Я тоже коснулся ее щеки.
— Ну улыбнись, прошу тебя, — шепнул я. — Куда подевалась твоя насмешливость? Я сказал тебе то, что сказал, а остальное для меня уже не так важно.
— Нет, — еще серьезнее сказала она, — нет. Остальное для тебя тоже важно.
— Ты права, — согласился я. — Важно.
— Как же ты себе все это представлял? Ты хотел, чтобы я стала твоей любовницей? — Я удивленно поднял брови. — Нет? Значит ты хотел, чтобы мы поженились? — продолжала она. — Ты так это себе представлял? — Я кивнул. — Я — в качестве твоей жены?
Она задумалась. Казалось, была сильно озадачена.
— А почему бы и нет? — шепнул я. — Я ведь не женился в свое время на твоей матери. Так что с моральной точки зрения, тут нет никаких двусмысленностей…
Майя вздрогнула, как будто мои слова ненароком причинили ей боль, и пытливо всмотрелась мне в глаза. Она хотела что-то сказать, но промолчала.
— Да, — проговорила она немного погодя, — я очень хорошо помню то время. Ты действительно хотел жениться на Маме… Забавно. Помню даже, я хотела называть тебя «папочкой»… А потом, — продолжала она как бы в рассеянности, — когда немного подросла, стала постарше и у меня завелись фантазии о замужестве, мечтала, даже представляла тебя своим мужем…
— Правда? — обрадовался я.
— Но это ничего не значит, — отрезала она, встряхнувшись. — Дети, глядя на взрослых, любят воображать себе невесть что. Косточка вот тоже воображает своей Альгу, твой Александр — меня, а маленькая Зизи — тебя. Обыкновенные детские глупости. Ничего из этого не выйдет!
Отказ есть отказ. Независимо от формы, в которую он облечен. Вся моя затея, все мои мечты показались мне вздорными. Теперь я ясно видел, что Майя была права: ничего не будет. И, конечно, быть не могло. Прощальная улыбка блеснула и погасла. Никакой реинкарнации, никакой новой жизни не предвиделось.
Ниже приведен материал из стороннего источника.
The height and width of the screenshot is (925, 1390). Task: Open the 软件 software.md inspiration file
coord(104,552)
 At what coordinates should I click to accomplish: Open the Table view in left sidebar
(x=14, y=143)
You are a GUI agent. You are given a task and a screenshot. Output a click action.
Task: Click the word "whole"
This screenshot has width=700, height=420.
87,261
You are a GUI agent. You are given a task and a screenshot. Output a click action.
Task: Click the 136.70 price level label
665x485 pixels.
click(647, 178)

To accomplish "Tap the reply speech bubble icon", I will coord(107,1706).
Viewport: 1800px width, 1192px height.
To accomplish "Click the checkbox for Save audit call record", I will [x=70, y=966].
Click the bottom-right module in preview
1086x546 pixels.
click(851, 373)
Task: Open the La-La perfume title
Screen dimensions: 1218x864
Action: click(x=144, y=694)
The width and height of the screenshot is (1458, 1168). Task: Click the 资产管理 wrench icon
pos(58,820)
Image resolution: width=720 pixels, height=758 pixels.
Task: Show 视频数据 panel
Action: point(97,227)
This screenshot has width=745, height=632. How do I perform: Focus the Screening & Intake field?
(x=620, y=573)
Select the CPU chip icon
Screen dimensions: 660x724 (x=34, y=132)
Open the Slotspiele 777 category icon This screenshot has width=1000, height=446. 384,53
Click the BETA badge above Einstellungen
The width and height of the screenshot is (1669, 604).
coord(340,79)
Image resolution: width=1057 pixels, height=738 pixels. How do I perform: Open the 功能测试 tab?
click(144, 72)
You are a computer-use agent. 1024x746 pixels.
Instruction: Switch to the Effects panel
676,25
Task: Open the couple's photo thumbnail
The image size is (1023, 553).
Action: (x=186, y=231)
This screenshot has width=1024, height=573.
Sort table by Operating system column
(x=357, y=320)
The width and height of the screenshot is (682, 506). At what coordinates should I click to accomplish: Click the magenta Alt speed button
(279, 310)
Даже в виде проросшего зерна. Ни при помощи смерти, ни вне ее. Все пустые надежды и мечты. Теперь это представилось мне простоте и ясности, от которых несло ледяным холодом. Я боялся шевельнуться. Душа не способна вырваться из тела, она заключена в нее навечно, как в крепость. И вместе с телом ляжет в землю, будет истерта в ступке… Наверное, я здорово побледнел в этот момент.
— Да ты, кажется, и сам как ребенок, — заметила она. — Вот тоже — расстроился! — И, наконец, улыбнулась.
Прочла ли она мои мысли? Что означала ее улыбка?
Я снова притянул ее к себе и поцеловал. На этот раз ее губы не были сомкнуты и неподвижны. Теперь, когда я дотрагивался до них языком, они тихо горели и пульсировали, словно превратились в лепестки-электроды, они были горячими и набухшими, с привкусом крови. Катод, анод. Никогда в жизни я не притрагивался губами к таким губам.